Statistical approaches for modeling correlated grade and tonnage distributions and applications for mineral resource assessments

Correlations between grade and tonnage exist in mineral resource data compiled from published reports, but they are not always addressed during quantitative assessment of undiscovered mineral resources. Failure to account for correlated grade and tonnage distributions can result in geologically unrealistic assessment results. Current software tools simulate univariate ore tonnage and multivariate resource grades of undiscovered deposits independently. As a result, analysts are forced to rely on ad-hoc solutions to minimize the correlation issues by: 1) creating subsets of data with restricted criteria; 2) truncating grade and tonnage distributions; and 3) testing model robustness using exploratory data analysis.
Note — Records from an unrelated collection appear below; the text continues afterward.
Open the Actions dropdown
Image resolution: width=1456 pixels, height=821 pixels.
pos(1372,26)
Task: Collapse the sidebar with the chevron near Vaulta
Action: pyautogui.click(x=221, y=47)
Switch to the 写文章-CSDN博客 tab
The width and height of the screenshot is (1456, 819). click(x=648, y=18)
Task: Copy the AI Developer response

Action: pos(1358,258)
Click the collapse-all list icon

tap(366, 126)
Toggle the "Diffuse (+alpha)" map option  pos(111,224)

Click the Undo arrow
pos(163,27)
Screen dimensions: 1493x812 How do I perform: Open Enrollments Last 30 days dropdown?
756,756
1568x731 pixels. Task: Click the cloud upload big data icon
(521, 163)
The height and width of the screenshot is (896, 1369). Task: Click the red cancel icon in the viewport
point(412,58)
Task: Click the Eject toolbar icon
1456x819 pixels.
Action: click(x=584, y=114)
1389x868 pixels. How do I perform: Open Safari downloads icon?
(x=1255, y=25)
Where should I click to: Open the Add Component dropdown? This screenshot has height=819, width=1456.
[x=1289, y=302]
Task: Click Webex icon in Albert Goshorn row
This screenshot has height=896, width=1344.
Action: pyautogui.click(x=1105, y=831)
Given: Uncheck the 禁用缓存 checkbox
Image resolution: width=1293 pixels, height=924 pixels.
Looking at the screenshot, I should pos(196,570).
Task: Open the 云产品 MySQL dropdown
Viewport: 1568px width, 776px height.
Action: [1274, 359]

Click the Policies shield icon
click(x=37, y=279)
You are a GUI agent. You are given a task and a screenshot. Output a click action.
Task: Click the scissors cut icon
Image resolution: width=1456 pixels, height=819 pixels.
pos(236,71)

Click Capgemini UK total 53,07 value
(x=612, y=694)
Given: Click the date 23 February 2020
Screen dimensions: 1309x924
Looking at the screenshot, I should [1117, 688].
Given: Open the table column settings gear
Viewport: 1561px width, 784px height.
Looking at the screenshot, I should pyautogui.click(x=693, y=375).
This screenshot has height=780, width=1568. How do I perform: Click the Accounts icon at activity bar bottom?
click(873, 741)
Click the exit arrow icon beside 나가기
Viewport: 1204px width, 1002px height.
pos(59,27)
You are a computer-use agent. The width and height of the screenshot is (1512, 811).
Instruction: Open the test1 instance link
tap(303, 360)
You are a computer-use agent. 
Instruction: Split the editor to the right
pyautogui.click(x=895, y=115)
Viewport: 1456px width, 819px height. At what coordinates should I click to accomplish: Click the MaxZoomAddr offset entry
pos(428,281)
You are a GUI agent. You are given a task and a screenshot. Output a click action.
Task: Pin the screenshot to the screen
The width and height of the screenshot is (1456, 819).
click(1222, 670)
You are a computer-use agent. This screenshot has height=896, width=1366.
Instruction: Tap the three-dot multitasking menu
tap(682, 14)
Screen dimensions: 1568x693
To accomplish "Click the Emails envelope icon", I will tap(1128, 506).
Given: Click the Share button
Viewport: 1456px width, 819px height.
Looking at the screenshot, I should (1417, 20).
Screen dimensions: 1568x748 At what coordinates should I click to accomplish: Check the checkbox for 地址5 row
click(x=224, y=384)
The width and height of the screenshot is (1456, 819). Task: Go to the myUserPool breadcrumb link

While these methods represent pragmatic solutions, the statistical solutions presented here provide additional options to address real correlations in grade and tonnage data used for mineral resource assessments. We present a modified version of the MapMark4 package in R that introduces two alternatives for modeling grade and tonnage distributions, consisting of a multivariate solution that accounts for correlations between ore tonnage and metal grades and an empirical solution that utilizes simple random sampling with replacement to reproduce coupled grades and tonnages from the input data. We present simulations for contained ore and metal for three case studies representing tungsten skarn, komatiite-hosted nickel, and sediment-hosted carbonate amagmatic zinc-lead (Mississippi Valley-type) deposits. Employing the methods presented here yields quantitative mineral resource assessment results that more closely reflect the empirical distributions of grades and tonnages observed in nature and expands the applicability of these tools for ongoing critical mineral resource assessments.